The Lion's Den(28)



I selected the photo and sent it to Wendy with a kissy smiley face emoji. She immediately texted back:

Thx! What u doing 2nite?



I replied:

Hitting art show with Summer. U?



She responded:

Sry I couldn’t make it! Have 2 go 2 party my old boss

is throwing. LMK if u guys wanna come by after.



I texted her a thumbs-up, suppressing my irritation that Summer had obviously tried her before me.

Things among the three of us had evened out once Wendy and Summer got through their honeymoon phase after that first Coachella. Wendy and I graduated in May, and buoyed by the first breath of post-college freedom, we lit the town on fire. Summer became a fixture in our lives, rotating between our couches weekend-to-weekend until she finally got a waitressing job at a club in the city and dumped the Inland Empire boyfriend she’d been living with for an investment banker with a sleek apartment in Hollywood, which she added into the crash-pad rotation. She had yet to rent a place of her own; between Wendy, me (definitely more me), and the cast of men in her life, she’d always had a place to stash her stilettos.

We joked that the three of us had navigated the past two years like a tricycle, supporting each other while trying to avoid potholes. Wendy had her interchangeable pack of pretties, Summer had her revolving men, and I had my acting dreams, but more than anything, we had each other.

So in the greater scheme of things, the fact that Summer invited Wendy first to be her wing tonight was trivial, and I wasn’t gonna let it spoil my evening.

When the train pulled into the station, I jogged up the steps and emerged into the concrete jungle, taking out my phone to orient myself. A text from Summer popped up:

Running late, there closer to 7:30!



Great. Really, I should have known, though. Summer was always late.

But I didn’t mind. It was a beautiful June evening and Art Walk was in full swing. Light reflected between the tall buildings, bathing the buzzing streets in an otherworldly glow as fashionable connoisseurs and window shoppers spilled out of galleries onto the sidewalk, poorly concealing half-drunk plastic cups of wine.

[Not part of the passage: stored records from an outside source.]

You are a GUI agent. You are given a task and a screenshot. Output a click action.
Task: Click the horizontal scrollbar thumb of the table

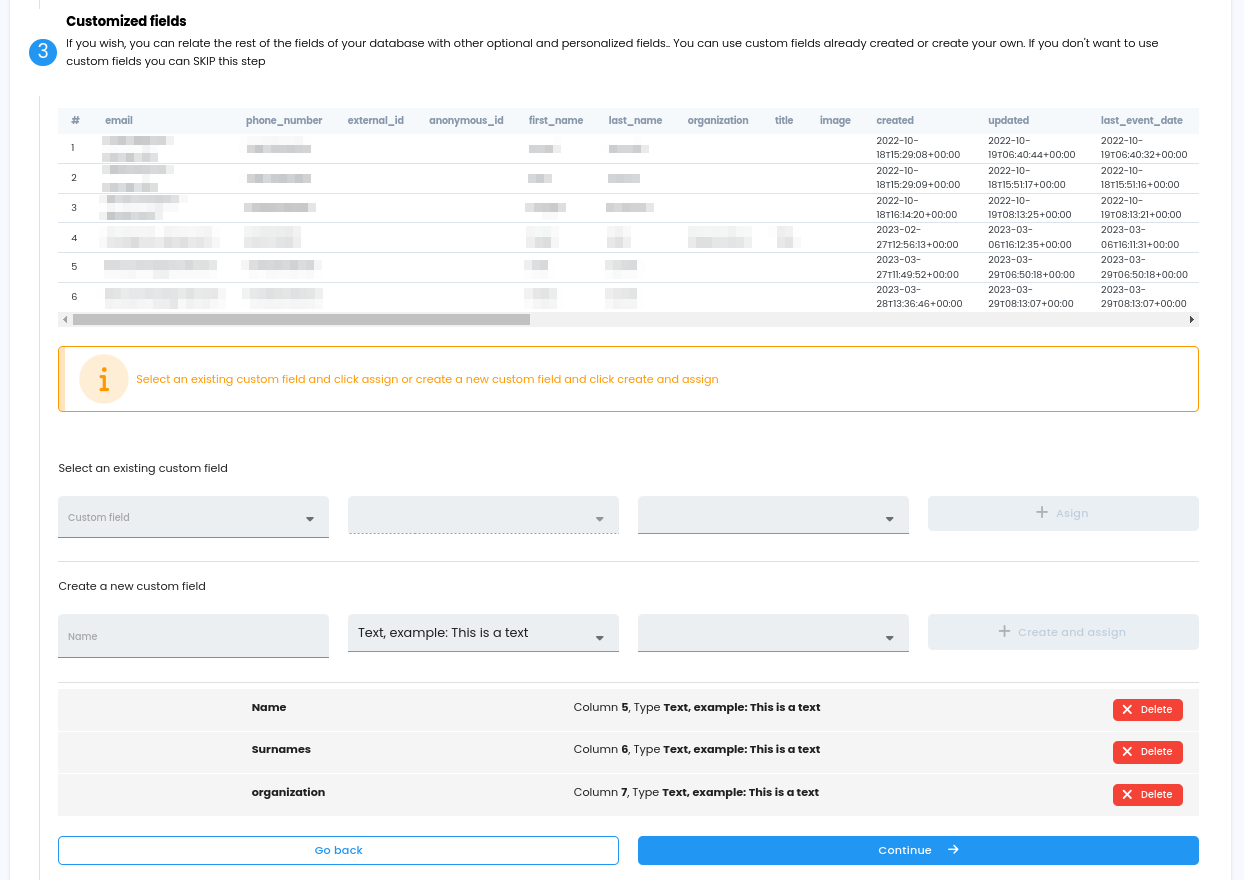point(300,320)
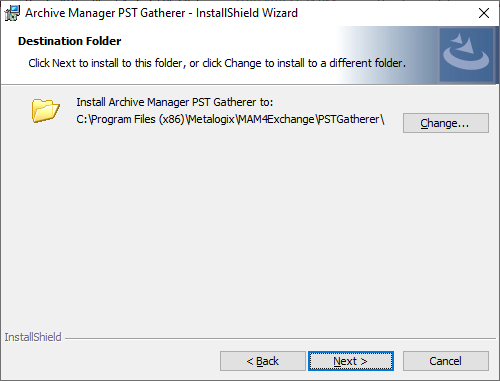Open the Change destination folder dialog
This screenshot has width=500, height=381.
click(x=446, y=123)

I strolled through an open door and accepted a cup of warm Pinot Grigio as I perused a wall of golden naked ladies, painted on canvases made of money. On the adjacent wall were primary-color paintings of farm animals with ribbons and price tags around their necks. Interesting juxtaposition.

I checked my phone and found a text from my college roomie Hunter:

Abbey tonight? My doppelg?nger is performing!

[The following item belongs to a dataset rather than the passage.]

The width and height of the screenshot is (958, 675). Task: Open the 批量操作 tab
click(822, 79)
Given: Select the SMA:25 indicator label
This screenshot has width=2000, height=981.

A series of man-doing-disco emojis followed, along with a champagne bottle, champagne glasses clinking, and confetti. Hunter was never light on emojis. Another text popped up from him, this one a picture of a muscle-bound black guy wearing a thong while dancing on a bar, accompanied by entirely too many men-holding-hands emojis and the message:

See? Totally twinning!



I laughed so hard wine almost came out my nose. It was true; they did favor each other…sort of, if I squinted and used a good dose of imagination. But as much as I adored going dancing with Hunter, I hadn’t been so much as kissed in weeks, and tonight I was hoping to meet a guy more interested in my body than my shoes.

Love to but I’m seeing an art show with Summer



Immediately an eye-popping amount of crying and poop emojis filled my screen, followed by:

Summer interested in art???

I must have read that wrong.



I felt momentarily guilty but had to laugh.

Actually it’s the artist she’s interested in



He sent a GIF of a drag queen winking.

Knew there had to be a man involved!

If she flakes you know where to find me!



As if on cue, a message from Summer popped up:

Gonna be closer to 8, Brian called. Sorry!



Poor Brian. He’d left his wife for Summer less than a year ago, and here she was already cheating on him. Though I guessed it served him right for having an affair in the first place.

I hadn’t known at first that Brian was married. Summer and I had both been so busy last spring that somehow it never came up; I was finishing my bachelor of arts, juggling finals with evening performances of Shakespeare and agent showcases, while she was slinging drinks in a Hollywood club, going home with rock stars and producers. When I finally found out about Brian’s wife, I told Summer adultery was bad karma, but she just laughed. She didn’t believe in karma. Now I was slinging drinks while she was living the high life in a swanky condo with a view all the way to the ocean. So maybe she was right.

I threaded my way through a couple of abstract exhibitions and a mixed-media show in a bar before I found myself in front of the gallery where I was meeting Summer. I shot her a text and stepped inside.

A jazz band was playing at one end of the airy industrial space, filled with a mostly young, rocker-chic crowd swilling champagne from actual champagne glasses. It was art photography, and I was relieved to find the work was quite good. Not that I was an authority by any means: sure, I’d been to all the major museums in the city and attended my fair share of art shows (mainly those of artist friends from school), but whether I liked something was purely based on whether it spoke to me, not on any knowledge of the art scene or what was supposed to be “good.” Regardless, I liked these pieces. An aerial photo of a stormy sea beating a sunny shore, a castle built upon a garbage dump, a train station that appeared to be underwater.